=== Input data ===

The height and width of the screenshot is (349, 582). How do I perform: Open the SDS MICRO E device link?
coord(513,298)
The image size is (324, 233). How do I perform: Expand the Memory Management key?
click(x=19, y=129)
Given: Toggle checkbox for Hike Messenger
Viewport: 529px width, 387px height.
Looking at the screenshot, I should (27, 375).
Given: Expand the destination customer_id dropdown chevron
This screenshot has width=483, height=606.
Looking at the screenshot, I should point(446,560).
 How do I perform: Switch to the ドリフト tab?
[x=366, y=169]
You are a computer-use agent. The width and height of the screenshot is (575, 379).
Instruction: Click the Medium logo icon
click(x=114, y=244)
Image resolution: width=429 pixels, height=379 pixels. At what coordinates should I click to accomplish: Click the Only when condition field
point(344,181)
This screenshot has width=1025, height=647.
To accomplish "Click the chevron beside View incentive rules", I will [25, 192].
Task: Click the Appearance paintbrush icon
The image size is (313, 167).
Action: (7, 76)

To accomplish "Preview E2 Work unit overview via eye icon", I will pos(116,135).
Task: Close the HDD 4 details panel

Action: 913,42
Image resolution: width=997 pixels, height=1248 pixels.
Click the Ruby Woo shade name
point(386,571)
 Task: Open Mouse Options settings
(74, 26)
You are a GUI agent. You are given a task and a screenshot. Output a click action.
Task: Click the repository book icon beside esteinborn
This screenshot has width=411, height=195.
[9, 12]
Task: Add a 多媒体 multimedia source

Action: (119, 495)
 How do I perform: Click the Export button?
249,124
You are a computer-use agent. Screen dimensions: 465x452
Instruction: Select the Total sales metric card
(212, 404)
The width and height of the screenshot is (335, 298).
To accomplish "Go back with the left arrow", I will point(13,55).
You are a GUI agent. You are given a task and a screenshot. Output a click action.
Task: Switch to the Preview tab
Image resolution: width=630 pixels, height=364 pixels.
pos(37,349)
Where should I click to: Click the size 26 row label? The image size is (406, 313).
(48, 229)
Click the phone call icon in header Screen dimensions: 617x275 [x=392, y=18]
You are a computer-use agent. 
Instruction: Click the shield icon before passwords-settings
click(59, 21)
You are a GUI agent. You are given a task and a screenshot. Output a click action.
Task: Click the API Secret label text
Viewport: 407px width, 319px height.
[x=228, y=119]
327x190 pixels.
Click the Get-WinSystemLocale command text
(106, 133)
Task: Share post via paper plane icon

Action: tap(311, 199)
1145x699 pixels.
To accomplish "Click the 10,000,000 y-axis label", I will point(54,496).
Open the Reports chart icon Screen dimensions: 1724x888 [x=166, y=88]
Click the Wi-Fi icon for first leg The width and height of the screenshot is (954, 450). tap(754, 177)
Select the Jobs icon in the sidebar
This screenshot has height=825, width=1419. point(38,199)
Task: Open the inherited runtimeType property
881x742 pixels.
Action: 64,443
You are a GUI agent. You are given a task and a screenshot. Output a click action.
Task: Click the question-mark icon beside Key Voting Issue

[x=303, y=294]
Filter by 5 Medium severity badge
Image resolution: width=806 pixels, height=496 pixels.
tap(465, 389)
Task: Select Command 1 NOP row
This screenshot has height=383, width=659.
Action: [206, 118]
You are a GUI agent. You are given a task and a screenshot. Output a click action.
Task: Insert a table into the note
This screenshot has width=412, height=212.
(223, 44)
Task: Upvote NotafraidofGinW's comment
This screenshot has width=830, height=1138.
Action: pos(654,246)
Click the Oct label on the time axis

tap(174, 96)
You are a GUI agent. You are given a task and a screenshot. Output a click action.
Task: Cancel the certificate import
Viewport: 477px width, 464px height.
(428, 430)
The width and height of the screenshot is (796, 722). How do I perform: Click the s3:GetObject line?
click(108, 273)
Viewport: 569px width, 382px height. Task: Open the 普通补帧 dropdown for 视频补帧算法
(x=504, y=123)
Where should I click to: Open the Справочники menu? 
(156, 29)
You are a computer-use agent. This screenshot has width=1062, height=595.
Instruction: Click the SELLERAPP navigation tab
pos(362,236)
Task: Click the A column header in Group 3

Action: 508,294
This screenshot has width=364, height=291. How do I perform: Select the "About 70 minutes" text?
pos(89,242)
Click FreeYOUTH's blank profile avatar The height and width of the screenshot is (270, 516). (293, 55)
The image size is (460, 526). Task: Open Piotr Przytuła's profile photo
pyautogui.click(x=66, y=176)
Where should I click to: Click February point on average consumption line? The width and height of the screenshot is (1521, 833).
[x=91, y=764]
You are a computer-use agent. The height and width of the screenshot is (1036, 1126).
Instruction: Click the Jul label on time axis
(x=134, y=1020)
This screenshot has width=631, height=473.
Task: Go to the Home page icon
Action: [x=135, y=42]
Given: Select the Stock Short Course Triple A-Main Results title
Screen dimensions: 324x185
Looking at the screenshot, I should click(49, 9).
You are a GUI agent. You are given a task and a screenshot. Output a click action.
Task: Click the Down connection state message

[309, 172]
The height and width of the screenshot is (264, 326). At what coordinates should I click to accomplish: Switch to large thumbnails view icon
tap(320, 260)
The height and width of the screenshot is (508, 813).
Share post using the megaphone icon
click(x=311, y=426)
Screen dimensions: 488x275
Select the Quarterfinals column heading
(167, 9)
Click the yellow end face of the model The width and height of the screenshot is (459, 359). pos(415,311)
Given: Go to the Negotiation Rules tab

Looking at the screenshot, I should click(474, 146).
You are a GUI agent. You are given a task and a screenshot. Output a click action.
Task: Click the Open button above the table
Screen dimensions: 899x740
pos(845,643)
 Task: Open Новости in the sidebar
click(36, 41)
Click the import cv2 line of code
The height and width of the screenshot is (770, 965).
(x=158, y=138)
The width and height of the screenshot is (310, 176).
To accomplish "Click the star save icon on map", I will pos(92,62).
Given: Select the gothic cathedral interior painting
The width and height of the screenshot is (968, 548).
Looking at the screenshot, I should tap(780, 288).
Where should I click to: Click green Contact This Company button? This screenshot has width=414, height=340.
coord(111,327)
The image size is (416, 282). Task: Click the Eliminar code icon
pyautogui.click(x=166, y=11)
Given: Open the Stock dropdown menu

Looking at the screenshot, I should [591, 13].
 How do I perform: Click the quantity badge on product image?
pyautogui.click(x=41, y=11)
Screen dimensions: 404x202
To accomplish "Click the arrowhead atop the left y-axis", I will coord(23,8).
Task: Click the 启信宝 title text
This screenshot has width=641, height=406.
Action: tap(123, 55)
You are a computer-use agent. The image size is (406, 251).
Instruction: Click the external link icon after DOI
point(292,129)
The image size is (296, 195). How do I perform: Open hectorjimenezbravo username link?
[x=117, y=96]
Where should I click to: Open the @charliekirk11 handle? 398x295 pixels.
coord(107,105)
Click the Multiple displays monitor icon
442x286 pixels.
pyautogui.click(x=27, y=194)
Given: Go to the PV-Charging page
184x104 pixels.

===

Exercise instructions: Copy the lines above exactly, leaving every word as it is.

Problem solution:
The height and width of the screenshot is (349, 582). How do I perform: Open the SDS MICRO E device link?
coord(513,298)
The image size is (324, 233). How do I perform: Expand the Memory Management key?
click(x=19, y=129)
Given: Toggle checkbox for Hike Messenger
Viewport: 529px width, 387px height.
Looking at the screenshot, I should (27, 375).
Given: Expand the destination customer_id dropdown chevron
This screenshot has width=483, height=606.
Looking at the screenshot, I should point(446,560).
 How do I perform: Switch to the ドリフト tab?
[x=366, y=169]
You are a computer-use agent. The width and height of the screenshot is (575, 379).
Instruction: Click the Medium logo icon
click(x=114, y=244)
Image resolution: width=429 pixels, height=379 pixels. At what coordinates should I click to accomplish: Click the Only when condition field
point(344,181)
This screenshot has width=1025, height=647.
To accomplish "Click the chevron beside View incentive rules", I will [25, 192].
Task: Click the Appearance paintbrush icon
The image size is (313, 167).
Action: (7, 76)

To accomplish "Preview E2 Work unit overview via eye icon", I will pos(116,135).
Task: Close the HDD 4 details panel

Action: 913,42
Image resolution: width=997 pixels, height=1248 pixels.
Click the Ruby Woo shade name
point(386,571)
 Task: Open Mouse Options settings
(74, 26)
You are a GUI agent. You are given a task and a screenshot. Output a click action.
Task: Click the repository book icon beside esteinborn
This screenshot has width=411, height=195.
[9, 12]
Task: Add a 多媒体 multimedia source

Action: (119, 495)
 How do I perform: Click the Export button?
249,124
You are a computer-use agent. Screen dimensions: 465x452
Instruction: Select the Total sales metric card
(212, 404)
The width and height of the screenshot is (335, 298).
To accomplish "Go back with the left arrow", I will point(13,55).
You are a GUI agent. You are given a task and a screenshot. Output a click action.
Task: Switch to the Preview tab
Image resolution: width=630 pixels, height=364 pixels.
pos(37,349)
Where should I click to: Click the size 26 row label? The image size is (406, 313).
(48, 229)
Click the phone call icon in header Screen dimensions: 617x275 [x=392, y=18]
You are a computer-use agent. 
Instruction: Click the shield icon before passwords-settings
click(59, 21)
You are a GUI agent. You are given a task and a screenshot. Output a click action.
Task: Click the API Secret label text
Viewport: 407px width, 319px height.
[x=228, y=119]
327x190 pixels.
Click the Get-WinSystemLocale command text
(106, 133)
Task: Share post via paper plane icon

Action: tap(311, 199)
1145x699 pixels.
To accomplish "Click the 10,000,000 y-axis label", I will point(54,496).
Open the Reports chart icon Screen dimensions: 1724x888 [x=166, y=88]
Click the Wi-Fi icon for first leg The width and height of the screenshot is (954, 450). tap(754, 177)
Select the Jobs icon in the sidebar
This screenshot has height=825, width=1419. point(38,199)
Task: Open the inherited runtimeType property
881x742 pixels.
Action: 64,443
You are a GUI agent. You are given a task and a screenshot. Output a click action.
Task: Click the question-mark icon beside Key Voting Issue

[x=303, y=294]
Filter by 5 Medium severity badge
Image resolution: width=806 pixels, height=496 pixels.
tap(465, 389)
Task: Select Command 1 NOP row
This screenshot has height=383, width=659.
Action: [206, 118]
You are a GUI agent. You are given a task and a screenshot. Output a click action.
Task: Insert a table into the note
This screenshot has width=412, height=212.
(223, 44)
Task: Upvote NotafraidofGinW's comment
This screenshot has width=830, height=1138.
Action: pos(654,246)
Click the Oct label on the time axis

tap(174, 96)
You are a GUI agent. You are given a task and a screenshot. Output a click action.
Task: Cancel the certificate import
Viewport: 477px width, 464px height.
(428, 430)
The width and height of the screenshot is (796, 722). How do I perform: Click the s3:GetObject line?
click(108, 273)
Viewport: 569px width, 382px height. Task: Open the 普通补帧 dropdown for 视频补帧算法
(x=504, y=123)
Where should I click to: Open the Справочники menu? 
(156, 29)
You are a computer-use agent. This screenshot has width=1062, height=595.
Instruction: Click the SELLERAPP navigation tab
pos(362,236)
Task: Click the A column header in Group 3

Action: 508,294
This screenshot has width=364, height=291. How do I perform: Select the "About 70 minutes" text?
pos(89,242)
Click FreeYOUTH's blank profile avatar The height and width of the screenshot is (270, 516). (293, 55)
The image size is (460, 526). Task: Open Piotr Przytuła's profile photo
pyautogui.click(x=66, y=176)
Where should I click to: Click February point on average consumption line? The width and height of the screenshot is (1521, 833).
[x=91, y=764]
You are a computer-use agent. The height and width of the screenshot is (1036, 1126).
Instruction: Click the Jul label on time axis
(x=134, y=1020)
This screenshot has width=631, height=473.
Task: Go to the Home page icon
Action: [x=135, y=42]
Given: Select the Stock Short Course Triple A-Main Results title
Screen dimensions: 324x185
Looking at the screenshot, I should click(49, 9).
You are a GUI agent. You are given a task and a screenshot. Output a click action.
Task: Click the Down connection state message

[309, 172]
The height and width of the screenshot is (264, 326). At what coordinates should I click to accomplish: Switch to large thumbnails view icon
tap(320, 260)
The height and width of the screenshot is (508, 813).
Share post using the megaphone icon
click(x=311, y=426)
Screen dimensions: 488x275
Select the Quarterfinals column heading
(167, 9)
Click the yellow end face of the model The width and height of the screenshot is (459, 359). pos(415,311)
Given: Go to the Negotiation Rules tab

Looking at the screenshot, I should click(474, 146).
You are a GUI agent. You are given a task and a screenshot. Output a click action.
Task: Click the Open button above the table
Screen dimensions: 899x740
pos(845,643)
 Task: Open Новости in the sidebar
click(36, 41)
Click the import cv2 line of code
The height and width of the screenshot is (770, 965).
(x=158, y=138)
The width and height of the screenshot is (310, 176).
To accomplish "Click the star save icon on map", I will pos(92,62).
Given: Select the gothic cathedral interior painting
The width and height of the screenshot is (968, 548).
Looking at the screenshot, I should tap(780, 288).
Where should I click to: Click green Contact This Company button? This screenshot has width=414, height=340.
coord(111,327)
The image size is (416, 282). Task: Click the Eliminar code icon
pyautogui.click(x=166, y=11)
Given: Open the Stock dropdown menu

Looking at the screenshot, I should [591, 13].
 How do I perform: Click the quantity badge on product image?
pyautogui.click(x=41, y=11)
Screen dimensions: 404x202
To accomplish "Click the arrowhead atop the left y-axis", I will coord(23,8).
Task: Click the 启信宝 title text
This screenshot has width=641, height=406.
Action: tap(123, 55)
You are a computer-use agent. The image size is (406, 251).
Instruction: Click the external link icon after DOI
point(292,129)
The image size is (296, 195). How do I perform: Open hectorjimenezbravo username link?
[x=117, y=96]
Where should I click to: Open the @charliekirk11 handle? 398x295 pixels.
coord(107,105)
Click the Multiple displays monitor icon
442x286 pixels.
pyautogui.click(x=27, y=194)
Given: Go to the PV-Charging page
184x104 pixels.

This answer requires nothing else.